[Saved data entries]

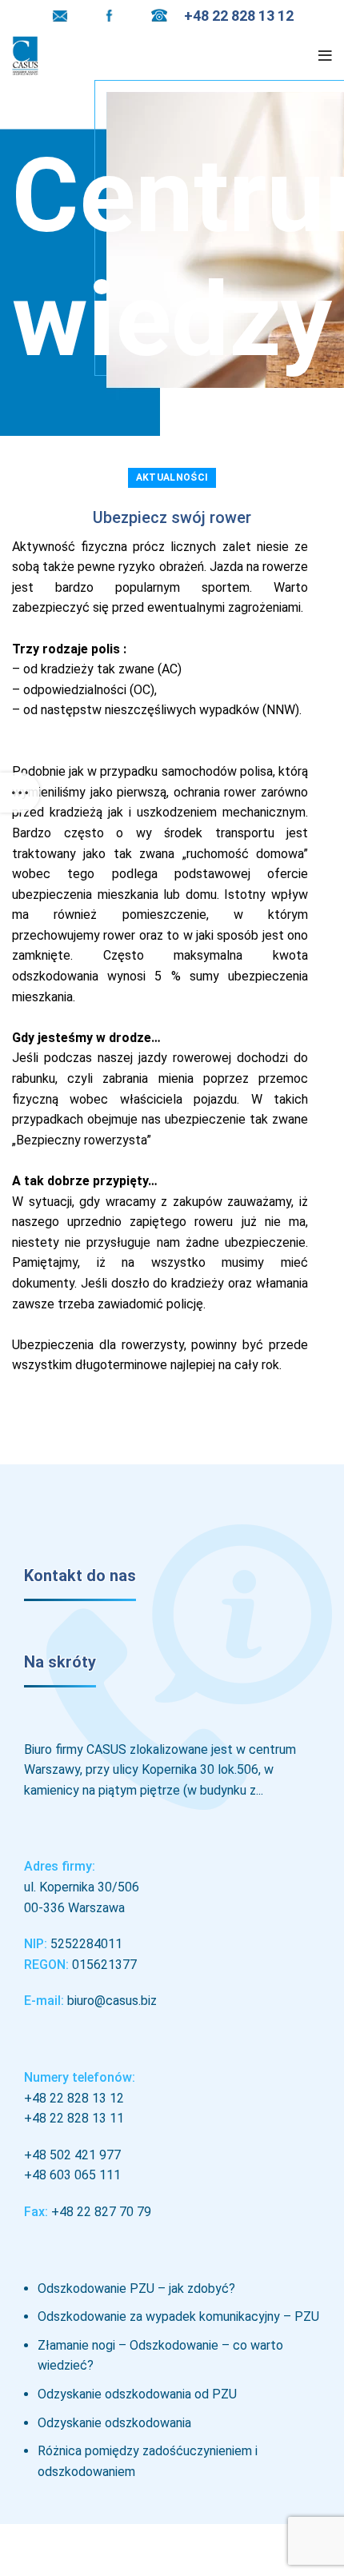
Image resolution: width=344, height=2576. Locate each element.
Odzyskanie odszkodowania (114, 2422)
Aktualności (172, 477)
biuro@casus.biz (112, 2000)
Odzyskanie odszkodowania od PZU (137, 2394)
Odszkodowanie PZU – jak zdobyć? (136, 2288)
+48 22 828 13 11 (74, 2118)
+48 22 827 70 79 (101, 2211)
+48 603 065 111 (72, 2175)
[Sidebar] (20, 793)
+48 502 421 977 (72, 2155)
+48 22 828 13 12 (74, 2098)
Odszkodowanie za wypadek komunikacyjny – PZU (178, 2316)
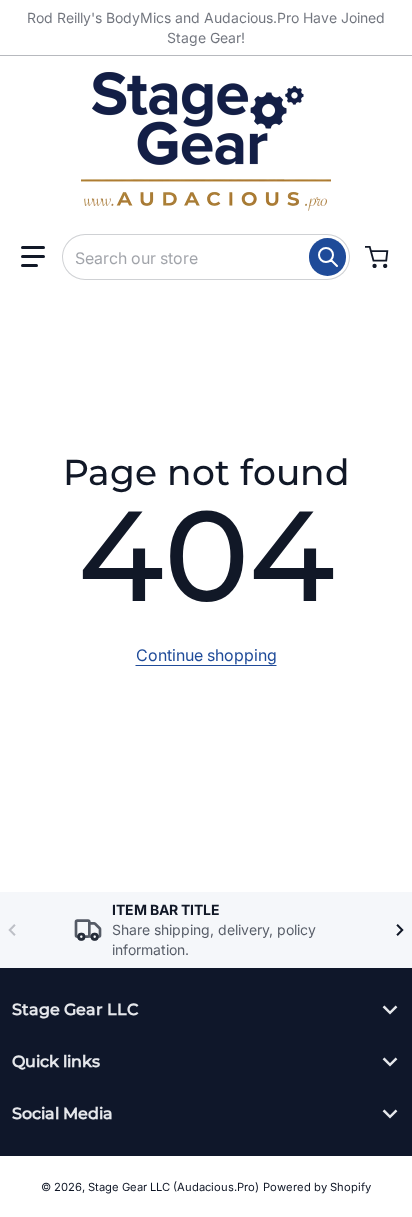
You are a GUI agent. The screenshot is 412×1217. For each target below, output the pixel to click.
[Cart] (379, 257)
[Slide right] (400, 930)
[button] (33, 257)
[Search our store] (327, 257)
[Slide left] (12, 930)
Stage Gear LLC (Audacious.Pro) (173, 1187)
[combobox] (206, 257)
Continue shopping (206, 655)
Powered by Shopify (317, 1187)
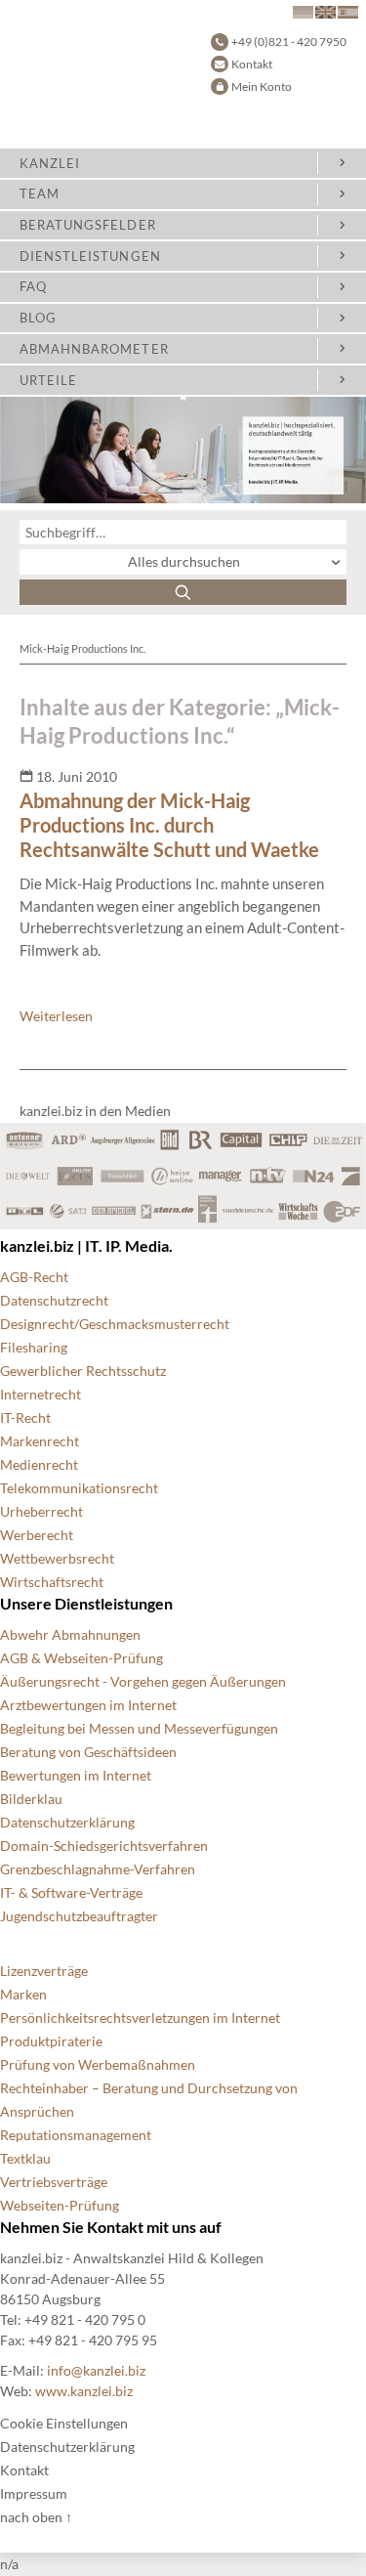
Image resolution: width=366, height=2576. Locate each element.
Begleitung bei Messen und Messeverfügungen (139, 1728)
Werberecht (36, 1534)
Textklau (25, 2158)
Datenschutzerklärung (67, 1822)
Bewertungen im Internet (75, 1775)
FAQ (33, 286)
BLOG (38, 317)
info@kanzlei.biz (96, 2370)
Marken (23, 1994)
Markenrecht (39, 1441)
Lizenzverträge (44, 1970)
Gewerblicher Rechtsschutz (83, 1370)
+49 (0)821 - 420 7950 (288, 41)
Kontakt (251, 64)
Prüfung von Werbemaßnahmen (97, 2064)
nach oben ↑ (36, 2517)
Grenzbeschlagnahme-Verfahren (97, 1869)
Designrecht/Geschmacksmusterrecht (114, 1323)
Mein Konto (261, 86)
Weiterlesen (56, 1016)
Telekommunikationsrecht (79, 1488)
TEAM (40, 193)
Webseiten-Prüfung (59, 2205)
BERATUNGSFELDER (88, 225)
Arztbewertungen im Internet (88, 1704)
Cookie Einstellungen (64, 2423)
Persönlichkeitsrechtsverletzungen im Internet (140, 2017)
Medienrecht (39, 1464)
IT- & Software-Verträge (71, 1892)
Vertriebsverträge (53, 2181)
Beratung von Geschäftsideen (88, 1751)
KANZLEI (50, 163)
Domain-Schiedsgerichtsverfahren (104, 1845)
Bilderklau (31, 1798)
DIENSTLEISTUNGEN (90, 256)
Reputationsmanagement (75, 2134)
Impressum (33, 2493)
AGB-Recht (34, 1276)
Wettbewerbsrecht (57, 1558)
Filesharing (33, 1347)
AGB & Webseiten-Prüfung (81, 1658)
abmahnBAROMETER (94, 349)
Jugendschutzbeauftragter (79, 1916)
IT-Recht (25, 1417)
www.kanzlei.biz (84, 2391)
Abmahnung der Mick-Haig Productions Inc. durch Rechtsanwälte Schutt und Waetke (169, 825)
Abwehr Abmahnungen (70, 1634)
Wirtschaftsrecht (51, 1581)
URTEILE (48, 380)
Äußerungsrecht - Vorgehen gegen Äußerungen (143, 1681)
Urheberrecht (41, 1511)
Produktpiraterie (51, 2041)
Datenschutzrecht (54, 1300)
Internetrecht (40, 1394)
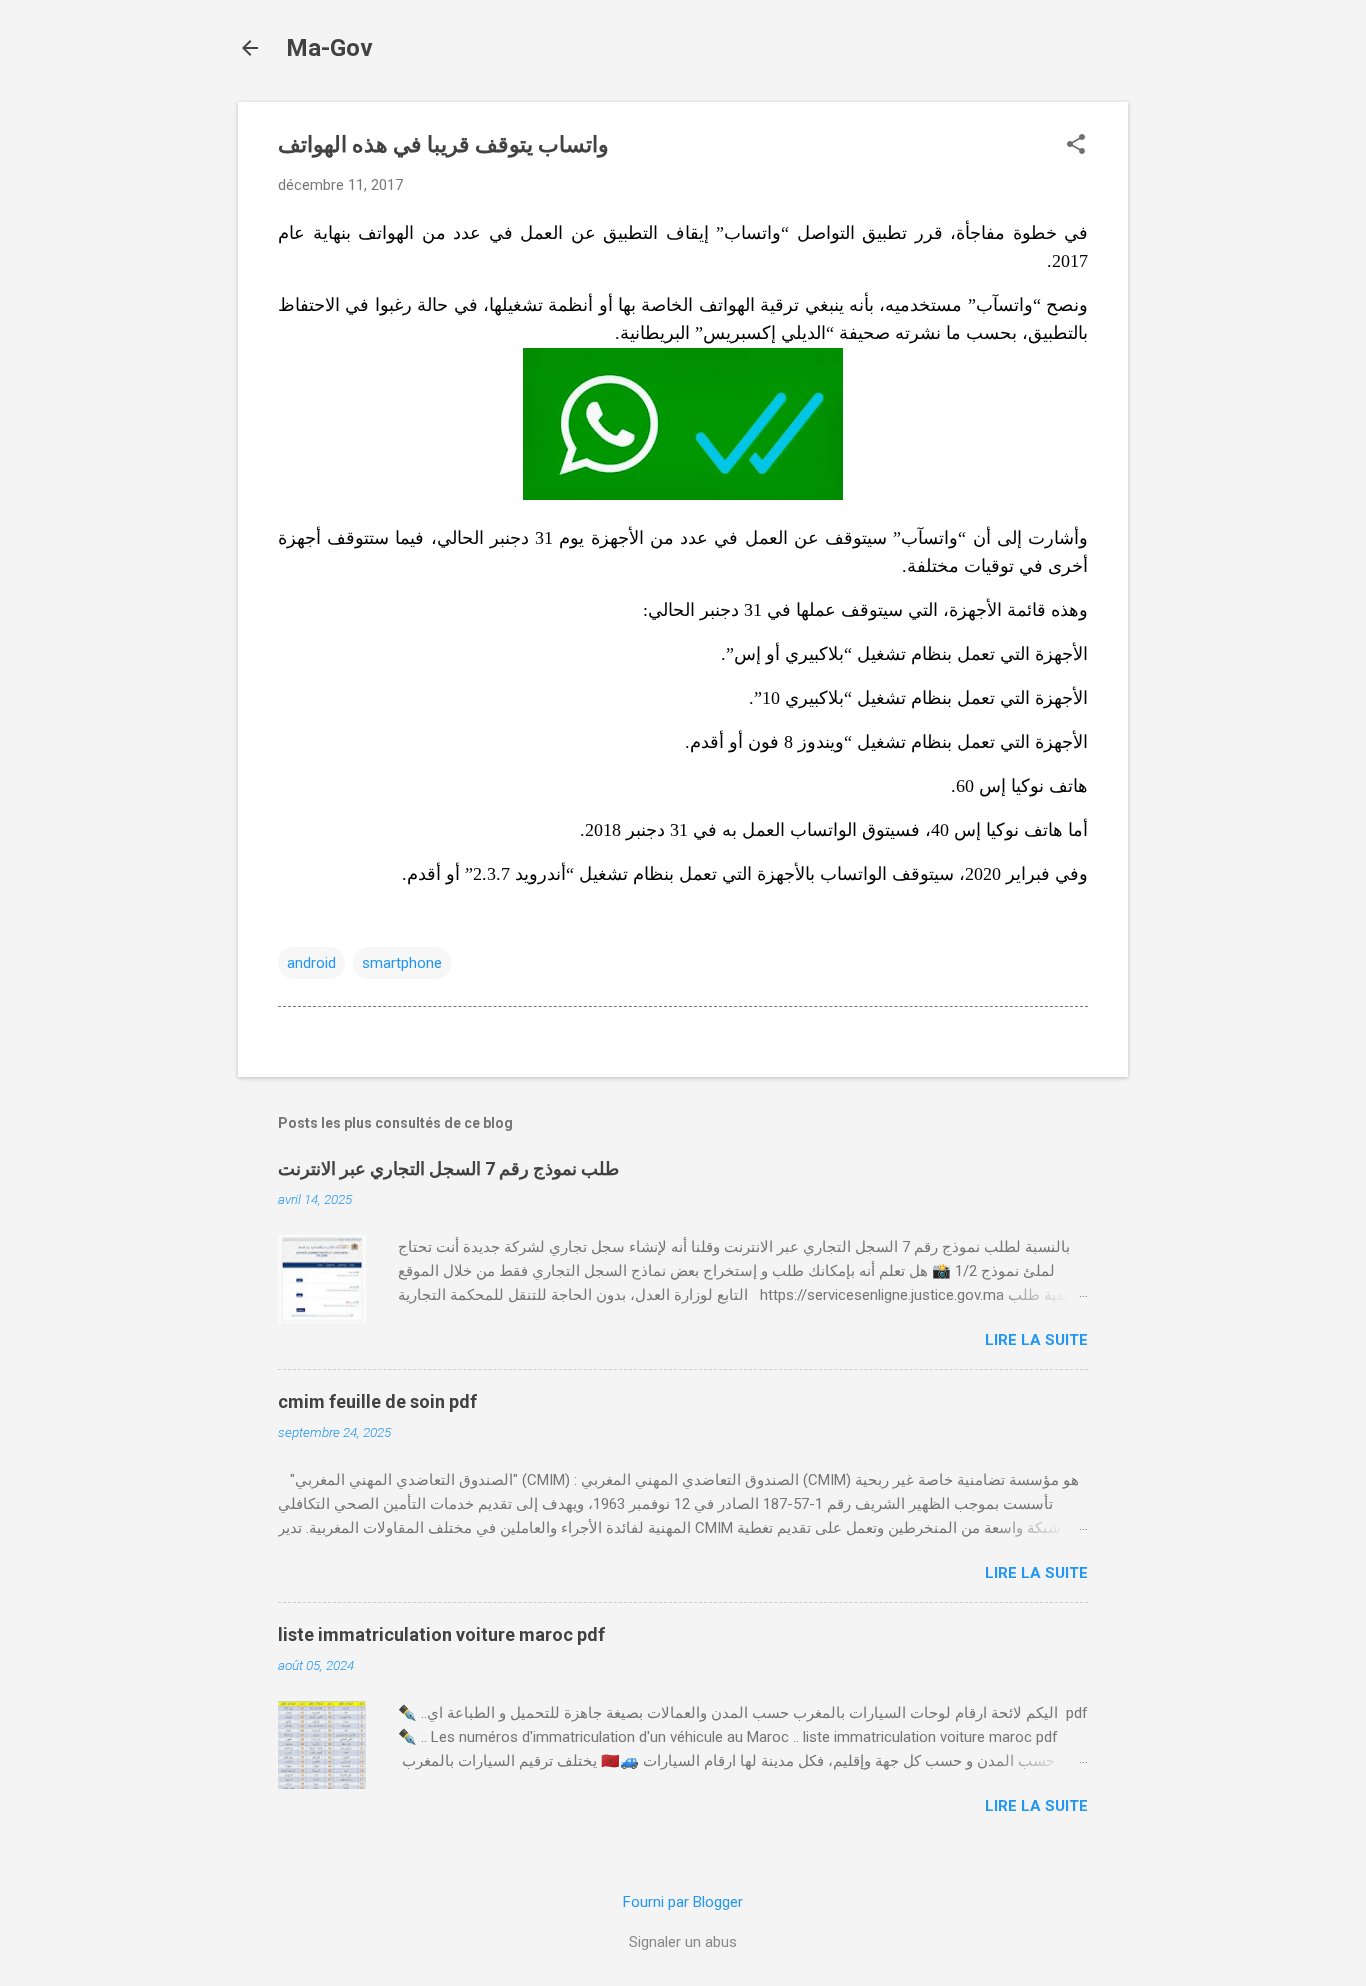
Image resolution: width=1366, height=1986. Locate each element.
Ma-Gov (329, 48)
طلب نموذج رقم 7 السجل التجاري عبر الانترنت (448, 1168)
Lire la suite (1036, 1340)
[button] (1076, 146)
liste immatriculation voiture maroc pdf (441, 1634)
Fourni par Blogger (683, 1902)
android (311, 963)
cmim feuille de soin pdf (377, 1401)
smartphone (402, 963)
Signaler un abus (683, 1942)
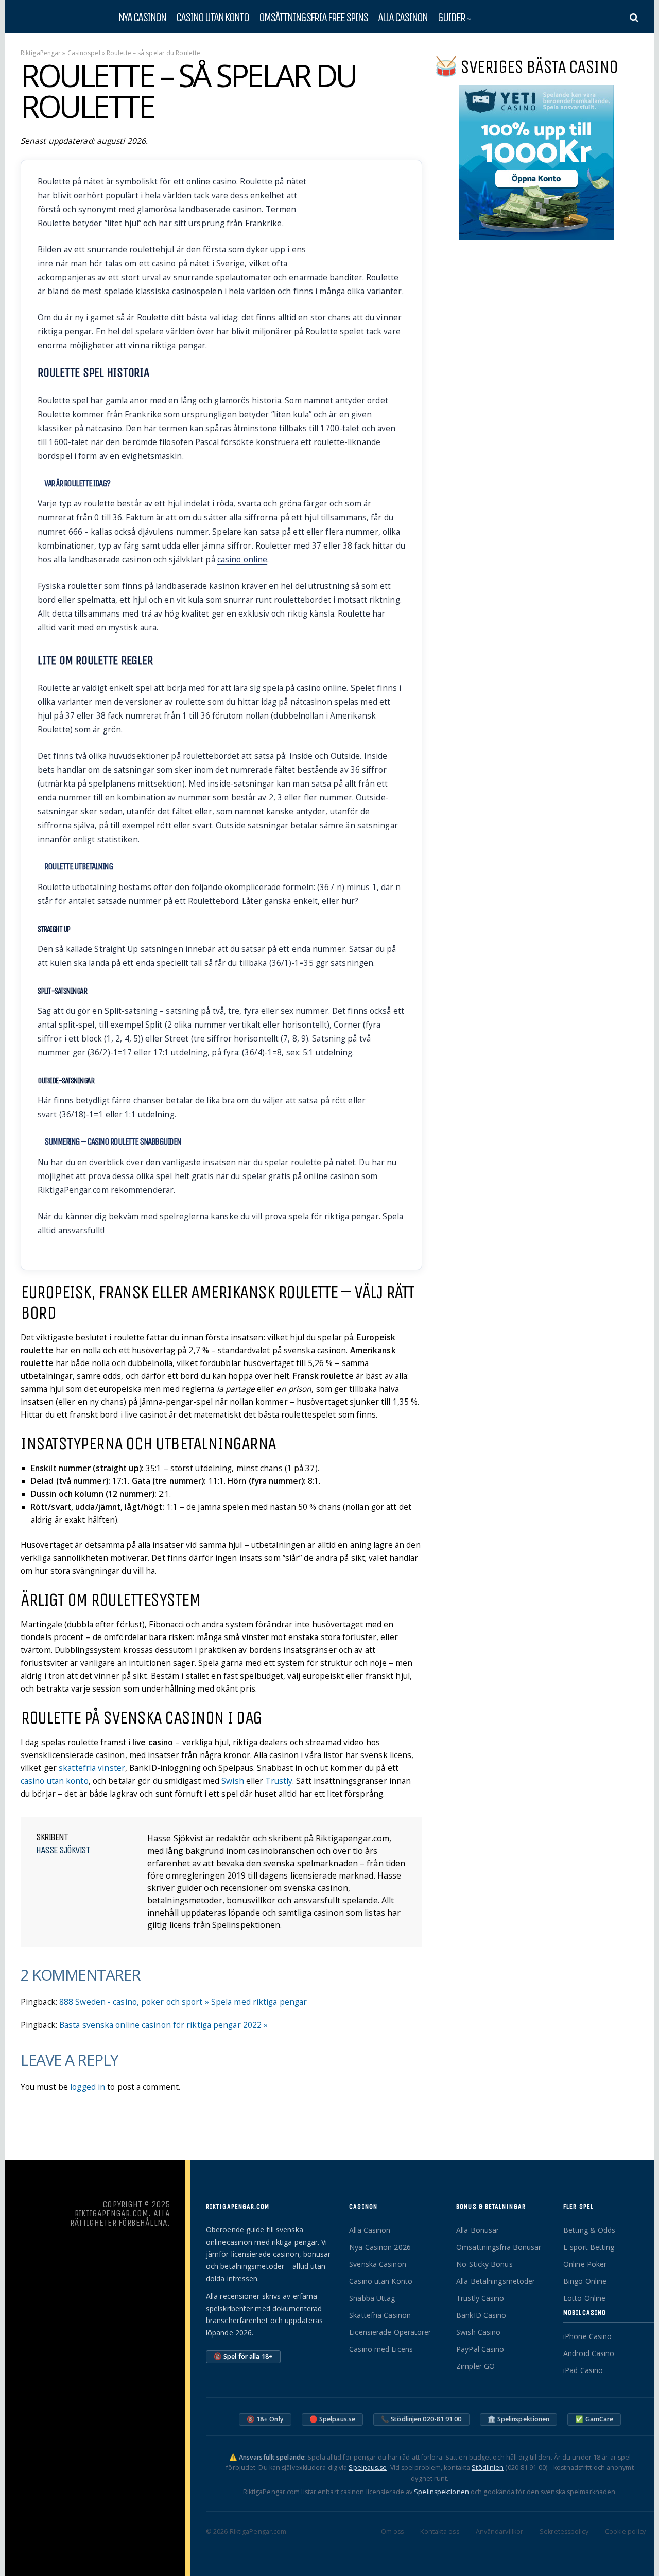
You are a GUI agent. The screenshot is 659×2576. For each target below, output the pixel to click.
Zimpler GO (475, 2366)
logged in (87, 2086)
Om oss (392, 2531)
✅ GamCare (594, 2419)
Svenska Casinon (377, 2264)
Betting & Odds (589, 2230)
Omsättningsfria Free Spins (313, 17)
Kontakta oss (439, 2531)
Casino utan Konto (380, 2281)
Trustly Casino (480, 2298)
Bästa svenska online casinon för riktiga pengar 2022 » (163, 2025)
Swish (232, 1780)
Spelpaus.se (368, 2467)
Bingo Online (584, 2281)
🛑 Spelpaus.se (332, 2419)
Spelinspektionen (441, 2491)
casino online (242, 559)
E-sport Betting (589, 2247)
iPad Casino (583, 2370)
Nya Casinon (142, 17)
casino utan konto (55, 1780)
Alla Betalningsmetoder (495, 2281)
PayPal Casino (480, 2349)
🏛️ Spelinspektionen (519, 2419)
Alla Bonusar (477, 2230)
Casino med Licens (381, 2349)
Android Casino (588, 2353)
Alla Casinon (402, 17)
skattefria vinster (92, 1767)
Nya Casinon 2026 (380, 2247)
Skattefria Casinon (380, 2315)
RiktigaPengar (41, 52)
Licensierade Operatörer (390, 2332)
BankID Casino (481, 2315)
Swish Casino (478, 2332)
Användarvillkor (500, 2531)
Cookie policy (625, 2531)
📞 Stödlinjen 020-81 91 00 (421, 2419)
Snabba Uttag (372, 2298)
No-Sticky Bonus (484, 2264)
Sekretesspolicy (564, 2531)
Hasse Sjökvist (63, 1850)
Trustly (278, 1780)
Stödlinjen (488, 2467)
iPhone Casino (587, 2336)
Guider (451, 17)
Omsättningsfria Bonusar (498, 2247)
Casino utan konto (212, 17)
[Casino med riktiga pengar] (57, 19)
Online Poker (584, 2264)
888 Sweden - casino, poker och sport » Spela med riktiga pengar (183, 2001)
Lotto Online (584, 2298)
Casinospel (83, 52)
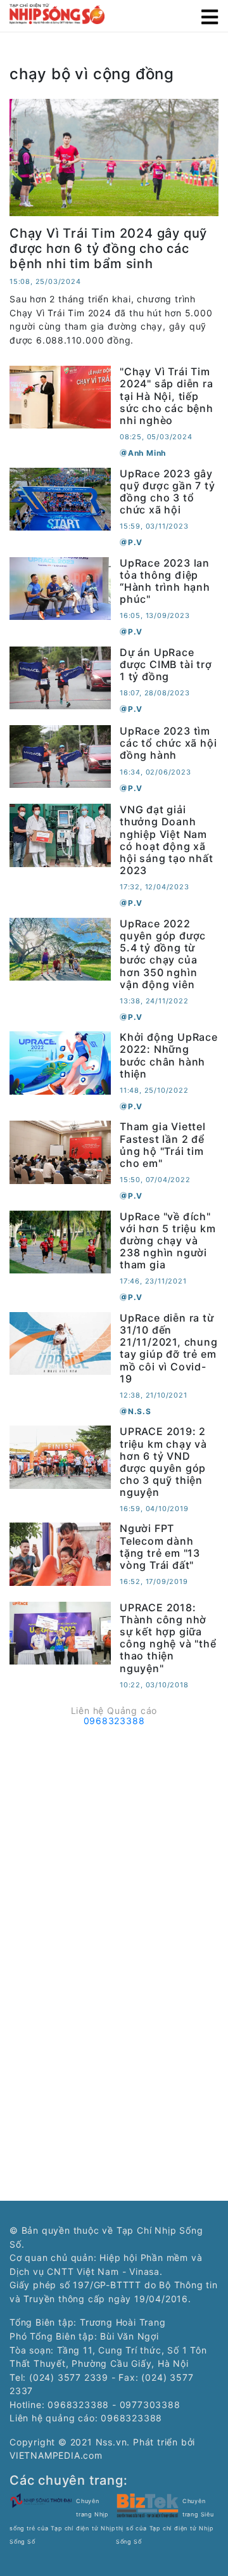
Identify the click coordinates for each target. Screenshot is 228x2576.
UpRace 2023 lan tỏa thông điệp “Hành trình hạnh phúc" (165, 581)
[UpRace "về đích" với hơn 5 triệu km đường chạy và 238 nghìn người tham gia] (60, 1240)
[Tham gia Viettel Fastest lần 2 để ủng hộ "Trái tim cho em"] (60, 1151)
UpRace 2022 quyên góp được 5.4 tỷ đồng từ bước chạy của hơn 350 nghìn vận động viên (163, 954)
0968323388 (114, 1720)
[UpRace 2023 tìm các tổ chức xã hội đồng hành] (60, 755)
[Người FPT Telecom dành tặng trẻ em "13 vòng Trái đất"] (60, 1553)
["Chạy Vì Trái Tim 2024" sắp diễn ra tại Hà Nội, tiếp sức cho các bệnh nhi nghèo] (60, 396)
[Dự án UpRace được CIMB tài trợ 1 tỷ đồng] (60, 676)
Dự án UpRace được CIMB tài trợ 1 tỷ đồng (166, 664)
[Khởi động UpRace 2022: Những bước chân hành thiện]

PROBLEM DESCRIPTION: Find the word "output" in the records, and report each line that has it.

PROBLEM SOLUTION:
You are a GUI agent. The screenshot is 412×1217. For each target below, output the pixel to click.
You are a GUI agent. The screenshot is 659×2576. For each target below, output the pixel to click.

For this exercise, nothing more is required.